A.
Pendahuluan
Peradaban menurut Spengler adalah
tingkatan kebudayaan ketika tidak lagi memiliki sifat produktif, beku, dan
mengkristal. Lebih lanjut lagi, ia menyatakan bahwa peradaban adalah sesuatu
yang sudah selesai (it has been), sedangkan kebudayaan sebagai sesuatu
yang menjadi (it becomes).[1]
Sementara itu, Arnold Joseph Toynbee menyatakan bahwa peradaban adalah wujud
daripada kehidupan suatu golongan kultur seluruhnya. Dengan mengacu pada
pemikiran Spengler dapat diartikan bahwa peradaban merupakan tingkatan ketika
masyarakat yang menjalankan sebuah kebudayaan berada pada suatu posisi yang
telah mapan, telah menjadi. Peradaban dapat pula diartikan sebagai kebudayaan yang
telah mencapai taraf yang tinggi dan kompleks. Dengan demikian, berarti
peradaban berasal dari kebudayaan. Oleh karena itu sebelum membahas tentang
peradaban perlu dibahas pula konsep dasar tentang kebudayaan.
Secara bahasa, kebudayaan
berasal dari kata budaya ---dari bahasa sansakerta budhayyah, bentuk
jamak dari buddhi yang berarti akal---. Kebudayaan secara bahasa berarti hasil
dari olah akal manusia. Kebudayaan tersusun dari tiga wujud yang tiap-tiap
wujud saling berinteraksi dan mempengaruhi yang kemudian tersusun menjadi suatu
sistem.[2] Ia menyebutkan bahwa ada tiga gejala
kebudayaan, yaitu ideas, activities dan artifacts.

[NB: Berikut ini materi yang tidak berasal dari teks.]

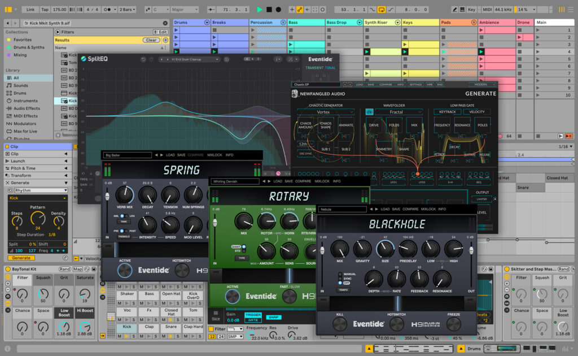Open the Rhythm generator dropdown
Image resolution: width=578 pixels, height=356 pixels.
pos(41,190)
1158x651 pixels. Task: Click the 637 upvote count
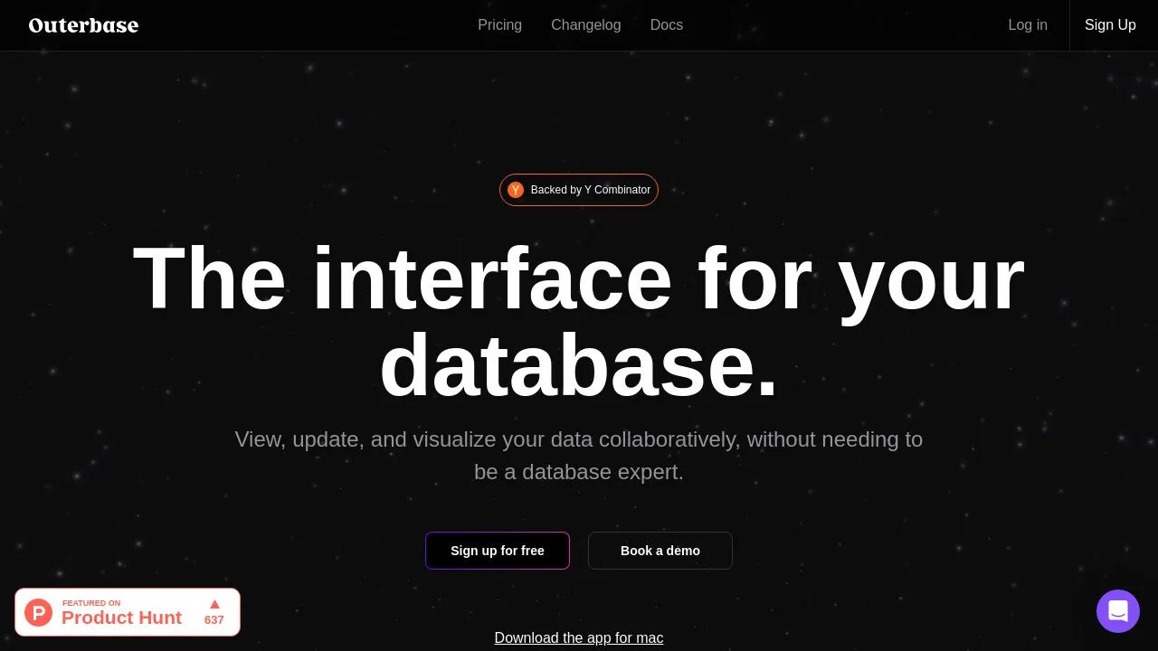[214, 620]
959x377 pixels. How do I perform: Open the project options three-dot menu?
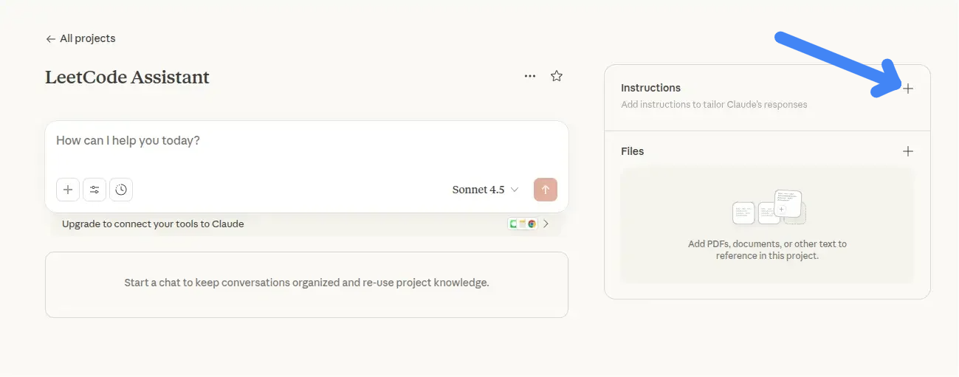(x=530, y=76)
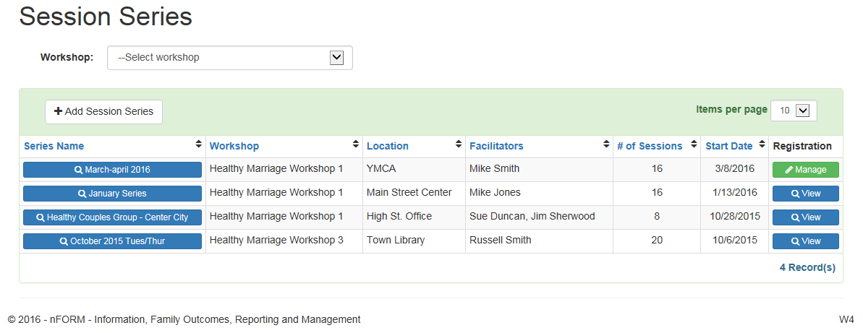The image size is (863, 333).
Task: Click sort arrows icon on Series Name column
Action: pos(198,144)
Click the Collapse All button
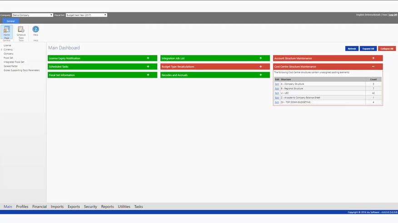Screen dimensions: 398x223 click(387, 49)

Selanjutnya gejala kebudayaan ini juga disebut sebagai wujud dari kebudayaan
yaitu sistem budaya (ideas), sistem sosial (activities) dan
kebudayaan fisik (artifacts). Dengan mengacu pada pemikiran di atas,
Koentjaraningrat menyatakan bahwa kebudayaan merupakan keseluruhan sistem
gagasan, tindakan serta hasil fisik yang dibuat oleh manusia dalam masyarakat
melalui proses belajar.[3]
Setelah muncul kebudayaan
dalam sebuah kelompok manusia, hal ini terus berkembang menjadi peradaban.

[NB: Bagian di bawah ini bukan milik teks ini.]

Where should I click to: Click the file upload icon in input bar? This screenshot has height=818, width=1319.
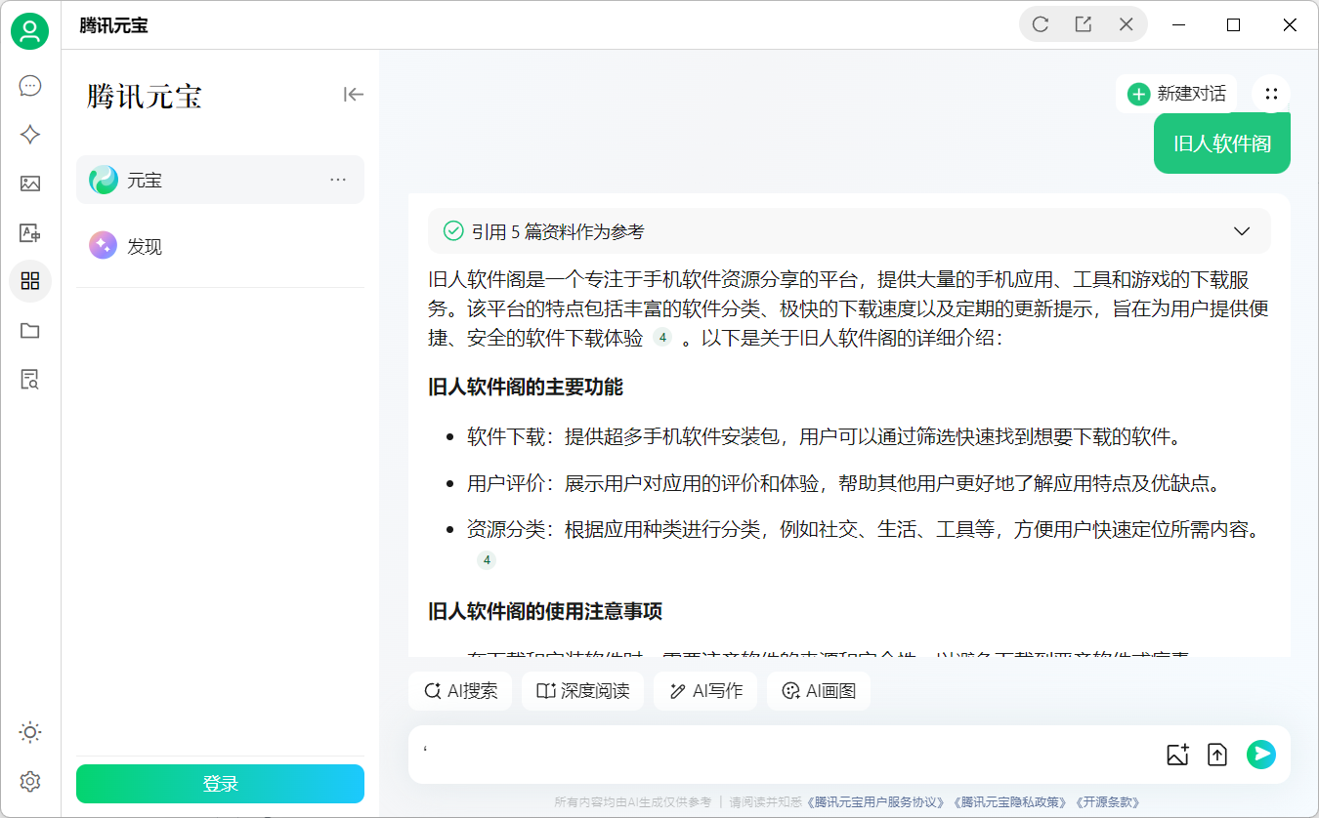[x=1217, y=754]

Dalam Modern Dictionary of Sociology, peradaban yang dalam bahasa
Inggris diistilahkan dengan civilization, berarti kebudayaan yang telah
mencapai taraf tinggi atau kompleks. Hal ini ditandai dengan beberapa gejala,
antara lain pengenalan tulisan, kehidupan kota, pembagian kerja secara
kompleks, teknologi yang telah maju, serta berkembangnya pranata-pranata
politik, agama, filsafat, dan seni.[4]
Dalam studi tentang peradaban,
selalu dipertanyakan mengapa dan bagaimana peradaban itu muncul dari masyarakat
yang primitif, bagaimana proses perkembangan peradaban manusia sehingga
tetap mempertahankan eksistensinya, mengapa terjadi perpecahan dalam
kebudayaan, serta mengapa sebuah peradaban itu bisa hancur. Upaya untuk
menjelaskan gejala-gejala dalam peradaban telah dilakukan oleh para ahli.
Antara lain yang terkenal adalah Ibnu Khaldun, Oswald Spengler, Julian H.

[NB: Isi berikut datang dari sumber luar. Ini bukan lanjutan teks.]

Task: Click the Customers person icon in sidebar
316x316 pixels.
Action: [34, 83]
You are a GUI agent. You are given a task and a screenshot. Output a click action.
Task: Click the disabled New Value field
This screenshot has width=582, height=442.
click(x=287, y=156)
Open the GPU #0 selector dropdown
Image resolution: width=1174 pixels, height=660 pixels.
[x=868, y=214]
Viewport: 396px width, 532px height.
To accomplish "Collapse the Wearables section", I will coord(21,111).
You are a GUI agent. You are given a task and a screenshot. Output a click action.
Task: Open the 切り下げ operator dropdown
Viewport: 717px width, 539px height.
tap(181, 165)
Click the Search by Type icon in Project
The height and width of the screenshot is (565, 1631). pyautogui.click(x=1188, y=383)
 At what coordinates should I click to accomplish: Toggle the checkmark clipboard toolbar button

Steward, dan Arnold Joseph Toynbee.
Salah satu tokoh yang sangat
intens menyelediki permasalahan peradaban[5]
yang akan diangkat dalam tulisan ini adalah Arnold Joseph Toynbee. Toynbee
adalah seorang sejarawan dari Inggris yang secara gamblang menerangkan tentang
konsep peradaban mulai dari kemunculan sampai runtuhnya. Kesemua pemikiran itu
muncul dalam karya-karyanya, terutama yang sangat monumental A Study of
History.
B.
Kontak Antar Peradaban
Munculnya
kebudayaan dalam sebuah kelompok manusia
terus berkembang menjadi peradaban. Dalam Modern Dictionary of Sociology,
peradaban yang dalam bahasa Inggris diistilahkan dengan civilization,
berarti kebudayaan yang telah mencapai taraf tinggi atau kompleks. Hal ini
ditandai dengan beberapa gejala, antara lain pengenalan tulisan, kehidupan
kota, pembagian kerja secara kompleks, teknologi yang telah maju, serta
berkembangnya pranata-pranata politik, agama, filsafat, dan seni.
Disaat
peradaban mencapai puncaknya muncul salah satu sisinya adalah kontak peradaban.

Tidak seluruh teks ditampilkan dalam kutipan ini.